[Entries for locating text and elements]
"""

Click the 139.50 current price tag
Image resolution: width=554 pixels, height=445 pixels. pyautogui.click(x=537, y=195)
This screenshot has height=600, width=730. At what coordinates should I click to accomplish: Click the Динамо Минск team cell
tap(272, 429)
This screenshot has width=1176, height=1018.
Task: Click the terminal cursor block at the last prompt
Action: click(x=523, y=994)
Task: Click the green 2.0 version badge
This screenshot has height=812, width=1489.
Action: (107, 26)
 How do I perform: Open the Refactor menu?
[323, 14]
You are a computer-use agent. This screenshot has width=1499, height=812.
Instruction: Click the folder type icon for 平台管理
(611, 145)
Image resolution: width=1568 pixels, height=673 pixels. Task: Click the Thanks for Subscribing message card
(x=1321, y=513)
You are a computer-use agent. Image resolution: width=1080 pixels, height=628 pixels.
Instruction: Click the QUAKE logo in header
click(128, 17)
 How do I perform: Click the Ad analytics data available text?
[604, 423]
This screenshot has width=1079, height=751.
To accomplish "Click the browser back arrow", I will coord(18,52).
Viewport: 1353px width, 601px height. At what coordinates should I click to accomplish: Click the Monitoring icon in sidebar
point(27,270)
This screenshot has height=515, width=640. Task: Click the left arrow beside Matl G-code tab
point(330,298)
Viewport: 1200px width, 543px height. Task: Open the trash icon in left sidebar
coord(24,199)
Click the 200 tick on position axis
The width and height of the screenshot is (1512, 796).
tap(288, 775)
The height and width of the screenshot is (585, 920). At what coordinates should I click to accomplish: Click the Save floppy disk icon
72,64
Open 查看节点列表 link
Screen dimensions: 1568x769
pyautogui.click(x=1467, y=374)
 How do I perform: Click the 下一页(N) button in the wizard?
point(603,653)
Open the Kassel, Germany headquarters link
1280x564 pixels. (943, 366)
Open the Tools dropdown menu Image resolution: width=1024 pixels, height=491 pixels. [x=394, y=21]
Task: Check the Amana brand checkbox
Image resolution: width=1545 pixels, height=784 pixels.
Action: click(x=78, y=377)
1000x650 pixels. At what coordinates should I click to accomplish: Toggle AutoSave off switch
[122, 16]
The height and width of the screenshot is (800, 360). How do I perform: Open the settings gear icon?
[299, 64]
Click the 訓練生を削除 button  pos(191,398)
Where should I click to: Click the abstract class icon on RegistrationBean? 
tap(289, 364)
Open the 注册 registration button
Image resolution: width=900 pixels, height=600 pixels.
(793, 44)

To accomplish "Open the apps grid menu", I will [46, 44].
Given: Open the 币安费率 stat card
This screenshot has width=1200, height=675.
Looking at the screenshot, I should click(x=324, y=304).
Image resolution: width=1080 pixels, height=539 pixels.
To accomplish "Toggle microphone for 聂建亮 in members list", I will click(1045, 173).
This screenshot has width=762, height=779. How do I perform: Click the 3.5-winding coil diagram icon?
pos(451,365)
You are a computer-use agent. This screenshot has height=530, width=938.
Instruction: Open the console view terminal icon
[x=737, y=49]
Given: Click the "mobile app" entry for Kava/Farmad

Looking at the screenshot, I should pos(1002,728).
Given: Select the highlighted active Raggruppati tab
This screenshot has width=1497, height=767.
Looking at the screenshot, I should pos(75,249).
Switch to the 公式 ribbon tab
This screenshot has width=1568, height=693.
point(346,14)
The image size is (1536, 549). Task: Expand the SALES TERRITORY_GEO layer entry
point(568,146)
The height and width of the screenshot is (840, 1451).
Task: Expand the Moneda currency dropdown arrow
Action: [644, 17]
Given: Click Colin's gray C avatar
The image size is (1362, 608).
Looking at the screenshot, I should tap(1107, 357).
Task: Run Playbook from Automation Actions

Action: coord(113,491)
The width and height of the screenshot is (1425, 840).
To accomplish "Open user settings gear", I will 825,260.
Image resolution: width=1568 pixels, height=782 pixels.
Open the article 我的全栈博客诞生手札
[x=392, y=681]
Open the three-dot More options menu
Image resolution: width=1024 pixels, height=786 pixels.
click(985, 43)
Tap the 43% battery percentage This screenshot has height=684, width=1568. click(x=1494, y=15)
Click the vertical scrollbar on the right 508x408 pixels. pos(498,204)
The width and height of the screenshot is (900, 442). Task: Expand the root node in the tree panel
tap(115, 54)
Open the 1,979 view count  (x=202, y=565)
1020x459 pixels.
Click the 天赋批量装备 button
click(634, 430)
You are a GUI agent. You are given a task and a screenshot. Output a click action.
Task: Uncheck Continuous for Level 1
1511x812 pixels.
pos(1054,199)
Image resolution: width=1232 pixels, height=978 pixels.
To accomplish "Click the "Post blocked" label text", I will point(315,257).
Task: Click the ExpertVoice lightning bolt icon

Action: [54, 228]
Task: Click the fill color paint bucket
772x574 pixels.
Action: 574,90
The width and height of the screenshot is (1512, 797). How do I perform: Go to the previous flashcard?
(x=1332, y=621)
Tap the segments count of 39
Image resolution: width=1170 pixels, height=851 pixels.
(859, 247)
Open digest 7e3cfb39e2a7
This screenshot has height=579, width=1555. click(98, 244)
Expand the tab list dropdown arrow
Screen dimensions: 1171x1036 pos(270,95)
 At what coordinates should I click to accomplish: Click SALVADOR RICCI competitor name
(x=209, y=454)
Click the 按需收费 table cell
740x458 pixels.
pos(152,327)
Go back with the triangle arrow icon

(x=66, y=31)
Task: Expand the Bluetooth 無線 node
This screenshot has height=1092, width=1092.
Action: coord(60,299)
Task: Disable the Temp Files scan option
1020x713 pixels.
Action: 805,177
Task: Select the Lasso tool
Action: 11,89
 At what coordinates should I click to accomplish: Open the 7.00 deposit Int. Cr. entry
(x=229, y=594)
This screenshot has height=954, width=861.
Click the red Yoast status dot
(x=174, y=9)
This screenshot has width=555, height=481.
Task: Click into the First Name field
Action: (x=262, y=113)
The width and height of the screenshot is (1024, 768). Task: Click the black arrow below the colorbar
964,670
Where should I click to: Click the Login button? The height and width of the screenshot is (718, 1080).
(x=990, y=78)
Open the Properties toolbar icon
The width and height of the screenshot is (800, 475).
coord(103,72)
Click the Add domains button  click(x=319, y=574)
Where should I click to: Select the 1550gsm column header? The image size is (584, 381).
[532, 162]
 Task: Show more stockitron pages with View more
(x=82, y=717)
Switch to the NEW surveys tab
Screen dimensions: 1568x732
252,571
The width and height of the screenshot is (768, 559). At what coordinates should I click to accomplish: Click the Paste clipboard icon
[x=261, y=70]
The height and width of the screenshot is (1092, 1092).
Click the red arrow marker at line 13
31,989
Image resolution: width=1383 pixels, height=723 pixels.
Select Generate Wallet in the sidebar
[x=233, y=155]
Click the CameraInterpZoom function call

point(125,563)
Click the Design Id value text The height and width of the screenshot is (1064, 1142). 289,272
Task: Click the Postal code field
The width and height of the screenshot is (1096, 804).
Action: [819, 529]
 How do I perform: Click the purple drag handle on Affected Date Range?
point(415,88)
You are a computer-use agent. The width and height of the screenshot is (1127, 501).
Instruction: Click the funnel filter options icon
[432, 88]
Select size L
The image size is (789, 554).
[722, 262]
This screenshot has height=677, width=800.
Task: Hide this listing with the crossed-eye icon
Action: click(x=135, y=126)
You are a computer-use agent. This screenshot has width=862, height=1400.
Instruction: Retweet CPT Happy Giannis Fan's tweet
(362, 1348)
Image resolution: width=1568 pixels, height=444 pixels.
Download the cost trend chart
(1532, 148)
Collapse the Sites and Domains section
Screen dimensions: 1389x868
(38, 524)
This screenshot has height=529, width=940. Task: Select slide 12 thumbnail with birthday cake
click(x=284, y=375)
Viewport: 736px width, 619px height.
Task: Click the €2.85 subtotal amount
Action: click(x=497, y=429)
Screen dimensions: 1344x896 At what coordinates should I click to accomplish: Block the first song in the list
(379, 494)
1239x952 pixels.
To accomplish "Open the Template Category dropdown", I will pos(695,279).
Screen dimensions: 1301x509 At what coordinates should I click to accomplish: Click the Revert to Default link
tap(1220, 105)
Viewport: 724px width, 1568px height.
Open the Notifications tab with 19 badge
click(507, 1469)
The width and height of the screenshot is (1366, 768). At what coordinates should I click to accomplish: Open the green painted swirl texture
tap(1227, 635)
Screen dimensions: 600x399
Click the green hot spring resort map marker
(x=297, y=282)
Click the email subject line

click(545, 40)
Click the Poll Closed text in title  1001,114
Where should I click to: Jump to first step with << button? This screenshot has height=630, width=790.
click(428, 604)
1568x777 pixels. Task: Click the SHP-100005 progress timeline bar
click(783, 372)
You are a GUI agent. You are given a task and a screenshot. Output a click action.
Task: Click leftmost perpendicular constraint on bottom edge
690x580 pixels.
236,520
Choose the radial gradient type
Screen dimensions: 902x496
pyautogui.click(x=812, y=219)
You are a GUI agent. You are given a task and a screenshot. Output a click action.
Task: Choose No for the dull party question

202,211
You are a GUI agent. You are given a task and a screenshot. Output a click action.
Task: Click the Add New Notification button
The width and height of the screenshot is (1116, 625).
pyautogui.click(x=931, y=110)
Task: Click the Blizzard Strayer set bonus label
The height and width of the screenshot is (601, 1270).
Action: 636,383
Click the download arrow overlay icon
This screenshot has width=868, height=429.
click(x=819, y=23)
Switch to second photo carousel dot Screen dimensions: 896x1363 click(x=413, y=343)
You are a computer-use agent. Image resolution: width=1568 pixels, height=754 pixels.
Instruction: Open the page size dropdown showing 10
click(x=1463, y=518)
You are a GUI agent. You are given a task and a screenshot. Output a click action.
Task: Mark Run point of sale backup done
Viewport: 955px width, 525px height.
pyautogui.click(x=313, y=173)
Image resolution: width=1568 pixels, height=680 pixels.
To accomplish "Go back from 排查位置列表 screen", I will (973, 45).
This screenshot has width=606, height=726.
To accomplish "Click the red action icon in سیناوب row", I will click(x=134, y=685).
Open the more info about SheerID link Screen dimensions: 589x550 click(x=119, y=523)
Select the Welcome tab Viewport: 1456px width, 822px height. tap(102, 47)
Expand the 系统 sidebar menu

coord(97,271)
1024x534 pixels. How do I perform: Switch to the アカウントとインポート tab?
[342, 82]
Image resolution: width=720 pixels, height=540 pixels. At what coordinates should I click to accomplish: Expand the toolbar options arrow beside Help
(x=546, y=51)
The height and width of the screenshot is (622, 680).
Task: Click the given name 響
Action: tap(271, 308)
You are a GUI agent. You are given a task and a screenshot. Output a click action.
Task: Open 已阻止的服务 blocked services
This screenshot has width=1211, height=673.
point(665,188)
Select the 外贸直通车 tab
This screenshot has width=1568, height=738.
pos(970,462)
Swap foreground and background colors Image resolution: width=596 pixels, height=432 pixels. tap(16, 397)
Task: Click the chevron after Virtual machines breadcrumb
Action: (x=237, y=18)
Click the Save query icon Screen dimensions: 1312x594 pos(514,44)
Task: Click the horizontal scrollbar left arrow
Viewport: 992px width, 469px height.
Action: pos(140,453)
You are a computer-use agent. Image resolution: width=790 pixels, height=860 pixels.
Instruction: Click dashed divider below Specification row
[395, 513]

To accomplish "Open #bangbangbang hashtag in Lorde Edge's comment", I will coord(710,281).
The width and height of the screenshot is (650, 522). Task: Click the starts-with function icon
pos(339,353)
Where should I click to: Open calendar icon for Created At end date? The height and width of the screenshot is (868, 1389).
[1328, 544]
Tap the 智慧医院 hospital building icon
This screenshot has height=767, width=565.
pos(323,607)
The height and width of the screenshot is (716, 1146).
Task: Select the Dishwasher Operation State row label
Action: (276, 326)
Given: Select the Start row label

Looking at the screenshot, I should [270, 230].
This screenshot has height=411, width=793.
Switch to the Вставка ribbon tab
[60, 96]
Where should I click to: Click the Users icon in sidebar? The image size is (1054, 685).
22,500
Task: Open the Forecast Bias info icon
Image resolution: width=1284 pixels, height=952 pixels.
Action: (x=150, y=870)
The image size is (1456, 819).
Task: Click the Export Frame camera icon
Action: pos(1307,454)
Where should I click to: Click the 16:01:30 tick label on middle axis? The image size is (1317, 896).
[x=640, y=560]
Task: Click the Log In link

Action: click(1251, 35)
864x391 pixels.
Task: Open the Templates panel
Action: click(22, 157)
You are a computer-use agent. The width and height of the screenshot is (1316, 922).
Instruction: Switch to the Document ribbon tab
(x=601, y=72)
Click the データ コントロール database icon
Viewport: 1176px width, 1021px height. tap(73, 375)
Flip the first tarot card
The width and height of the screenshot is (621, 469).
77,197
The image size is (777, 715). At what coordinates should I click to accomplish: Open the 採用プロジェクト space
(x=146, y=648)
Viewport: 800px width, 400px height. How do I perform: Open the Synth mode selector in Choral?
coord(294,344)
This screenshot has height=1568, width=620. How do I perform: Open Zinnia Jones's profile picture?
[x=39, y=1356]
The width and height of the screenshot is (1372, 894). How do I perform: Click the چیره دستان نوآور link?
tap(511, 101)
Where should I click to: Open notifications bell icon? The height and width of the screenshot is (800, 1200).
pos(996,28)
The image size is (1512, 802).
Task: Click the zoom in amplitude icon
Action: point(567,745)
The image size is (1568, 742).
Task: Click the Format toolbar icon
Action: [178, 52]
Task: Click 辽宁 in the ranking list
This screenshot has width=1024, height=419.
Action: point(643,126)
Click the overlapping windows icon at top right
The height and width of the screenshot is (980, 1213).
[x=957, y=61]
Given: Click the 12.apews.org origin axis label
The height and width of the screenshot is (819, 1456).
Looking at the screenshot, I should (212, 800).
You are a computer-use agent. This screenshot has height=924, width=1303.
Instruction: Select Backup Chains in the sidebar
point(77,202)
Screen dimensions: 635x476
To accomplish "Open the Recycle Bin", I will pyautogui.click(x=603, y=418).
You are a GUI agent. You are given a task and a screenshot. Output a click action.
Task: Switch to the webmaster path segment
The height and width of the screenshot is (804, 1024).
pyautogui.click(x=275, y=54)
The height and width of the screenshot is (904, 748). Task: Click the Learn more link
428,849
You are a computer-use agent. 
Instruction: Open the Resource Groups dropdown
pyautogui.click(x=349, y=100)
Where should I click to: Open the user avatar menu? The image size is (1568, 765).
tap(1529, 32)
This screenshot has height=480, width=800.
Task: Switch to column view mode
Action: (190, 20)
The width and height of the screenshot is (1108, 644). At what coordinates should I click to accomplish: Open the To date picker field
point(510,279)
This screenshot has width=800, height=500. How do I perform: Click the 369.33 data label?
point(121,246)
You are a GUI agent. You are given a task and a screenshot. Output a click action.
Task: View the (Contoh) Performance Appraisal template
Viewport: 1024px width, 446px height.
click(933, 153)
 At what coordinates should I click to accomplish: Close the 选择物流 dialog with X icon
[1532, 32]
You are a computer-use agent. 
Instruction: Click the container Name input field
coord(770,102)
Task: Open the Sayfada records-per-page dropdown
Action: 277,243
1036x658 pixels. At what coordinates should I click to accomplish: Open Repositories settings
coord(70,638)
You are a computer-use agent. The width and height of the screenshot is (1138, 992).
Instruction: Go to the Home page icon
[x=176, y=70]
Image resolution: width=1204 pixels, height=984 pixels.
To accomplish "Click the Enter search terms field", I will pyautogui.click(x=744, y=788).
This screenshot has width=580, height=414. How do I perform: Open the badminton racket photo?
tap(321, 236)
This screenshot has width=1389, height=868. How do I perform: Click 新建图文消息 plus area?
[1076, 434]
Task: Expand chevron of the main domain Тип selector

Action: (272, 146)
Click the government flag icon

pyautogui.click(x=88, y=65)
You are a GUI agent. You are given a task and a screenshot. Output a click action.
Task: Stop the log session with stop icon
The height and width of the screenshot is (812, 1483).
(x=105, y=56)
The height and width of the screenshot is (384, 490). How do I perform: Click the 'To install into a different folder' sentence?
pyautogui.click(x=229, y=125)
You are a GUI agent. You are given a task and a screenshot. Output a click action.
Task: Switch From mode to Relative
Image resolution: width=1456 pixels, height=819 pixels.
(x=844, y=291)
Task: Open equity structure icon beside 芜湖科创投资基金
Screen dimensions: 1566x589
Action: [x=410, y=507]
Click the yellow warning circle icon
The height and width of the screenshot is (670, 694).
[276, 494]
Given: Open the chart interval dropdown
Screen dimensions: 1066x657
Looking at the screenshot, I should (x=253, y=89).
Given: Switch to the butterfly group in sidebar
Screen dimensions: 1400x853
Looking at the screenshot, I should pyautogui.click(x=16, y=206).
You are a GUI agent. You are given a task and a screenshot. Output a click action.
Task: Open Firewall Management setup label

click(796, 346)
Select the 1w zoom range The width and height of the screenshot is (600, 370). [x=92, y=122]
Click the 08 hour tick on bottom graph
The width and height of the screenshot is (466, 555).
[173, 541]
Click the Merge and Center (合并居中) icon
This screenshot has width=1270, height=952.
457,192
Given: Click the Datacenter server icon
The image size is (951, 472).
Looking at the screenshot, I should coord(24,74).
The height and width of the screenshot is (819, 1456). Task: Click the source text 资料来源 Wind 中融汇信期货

"""

Present the portion of the entries that opens with the line containing "The height and width of the screenshot is (800, 360)." and closes with the line containing "Looking at the screenshot, I should click(x=324, y=304)." as a numbered list, one line per item, omitting any blank lines.

> _RIGHT ANSWER_
1. The height and width of the screenshot is (800, 360). How do I perform: Open the settings gear icon?
2. [299, 64]
3. Click the 訓練生を削除 button  pos(191,398)
4. Where should I click to: Click the abstract class icon on RegistrationBean? 
5. tap(289, 364)
6. Open the 注册 registration button
7. Image resolution: width=900 pixels, height=600 pixels.
8. (793, 44)
9. To accomplish "Open the apps grid menu", I will [46, 44].
10. Given: Open the 币安费率 stat card
11. This screenshot has width=1200, height=675.
12. Looking at the screenshot, I should click(x=324, y=304).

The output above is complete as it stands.